In 2007, the Dutch city of Drachten did away with street lights in 20 four-way intersections, installing traffic circles instead. The shift caused a dramatic decline in the number of traffic-related deaths: one intersection went from 36 in the four years before the shift to two the year after. And vehicles now cross the junction 20 second faster.

"The idea is to create space where there is mild anxiety among everyone so they all behave cautiously. No one thunders along at 30mph on a high street thinking that they have priority," Owen Paterson, the Dutch Transport Minister, told Jalopnik. "Instead of the State laying down the rules, we need to give responsibility back to road users."
I hesitate to generalize from a small sample, but a few days ago a traffic light with a 90 second cycle was on the blink.  That 90 second cycle includes the left arrow, common in Illinois.  A lot of cars can back up in 90 seconds, particularly if the left arrow is in effect for the better part of a minute itself.  But cars don't arrive at that corner in packs because these aren't the busiest streets in town, and because it isn't near a shopping center with its out-of-synchronization access signals that generate packs of traffic.  So when the light is on the blink, drivers treat the flashing reds as a four-way stop, and with relatively infrequent arrivals of cars at the corner, wait times are a few seconds instead of up to two minutes.   Something similar might be at work to the advantage of drivers arriving at those Drachten rotaries.
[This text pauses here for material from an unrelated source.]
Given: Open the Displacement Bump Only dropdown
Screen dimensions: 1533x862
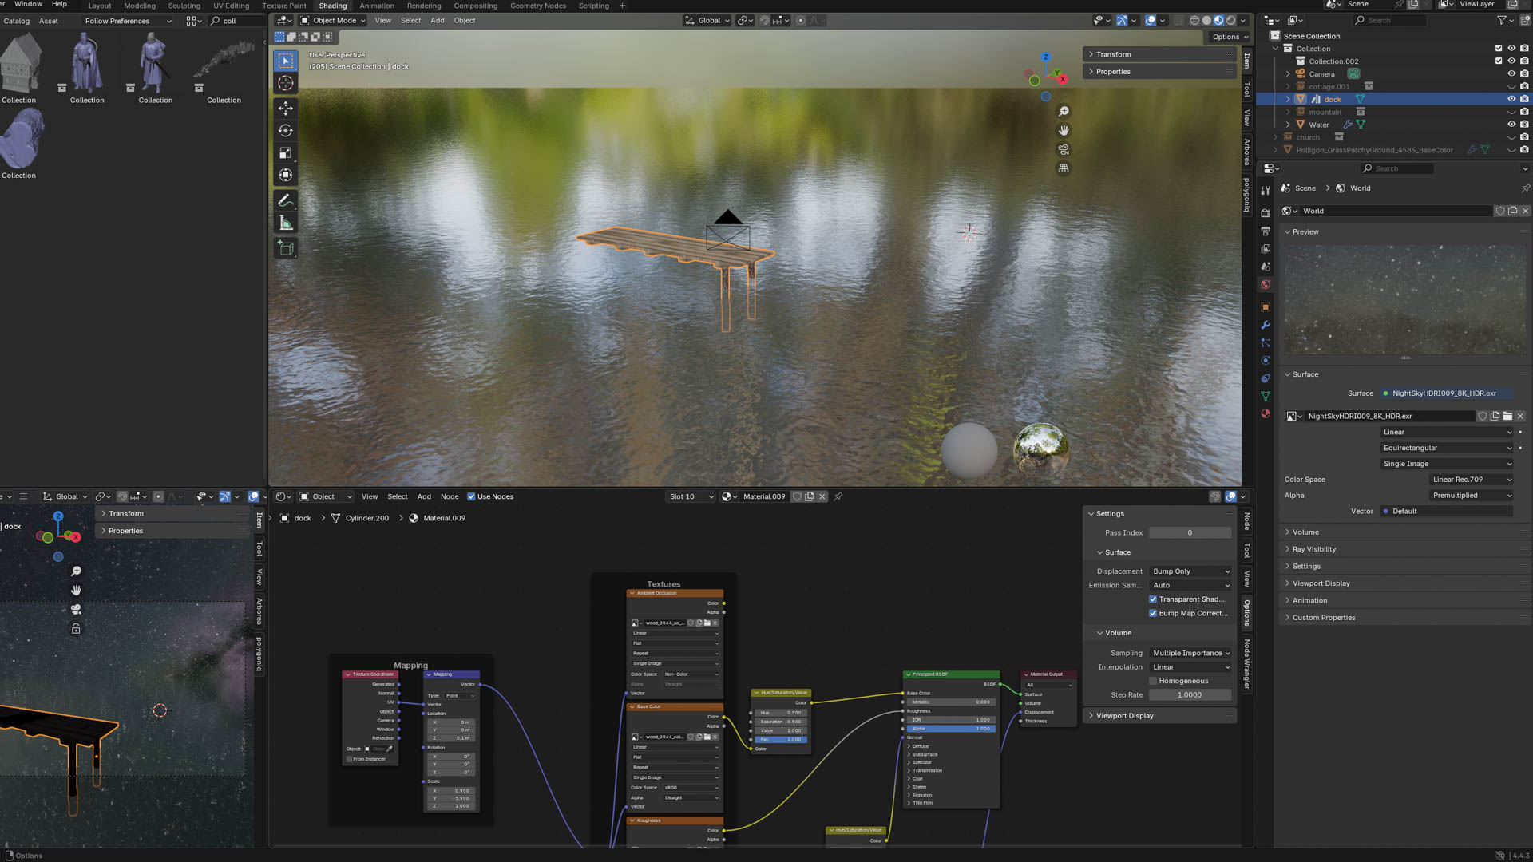Looking at the screenshot, I should pos(1190,571).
A related article notes that there is a right way and a wrong way to time the traffic lights, in those areas where the traffic might be heavy enough to require signalling.
David Goldberg of Transportation for America says timed signals can be dangerous if they encourage drivers to speed through lights, and force pedestrians to wait too long for an opportunity to cross. He, like Flocks, is an advocate of systems like HAWK, which empower pedestrians to cross safely.

Flocks says timed lights can work if they're used correctly. She warns against systems that encourage drivers to speed up to get through as many lights as they can.

But some lights are designed to incentivize the opposite, she says. The key is the timing. If traffic lights are designed so that you have to speed a little to get through them all, then that's what drivers will do. But some cities have a system in place that punishes speeding drivers. Drivers going five to ten miles over the speed limit are stopped every third light. If you're going exactly the speed limit, you'll cruise down the road.
Those lights that favor the speeders are probably accidentally timed, if at all. There used to be several stretches of Warren Avenue in Detroit that somebody going 40 or faster could get a green at Grand and sail all the way to Wayne State without stopping, while somebody obeying the posted 30 (never enforced, even in those days) would encounter reds at each controlled corner. I encountered a stretch of U.S. 1 from Trenton to New Brunswick where I in my rental car was behaving myself and the locals were going 65 to 70 and making all the greens while, once again ...

Pedestrians are likely to be safer if the engineers make the effort to time the greens to encourage adherence to the speed limit, rather than putting signals in haphazardly with speeding-encouraging patterns that regular drivers discover.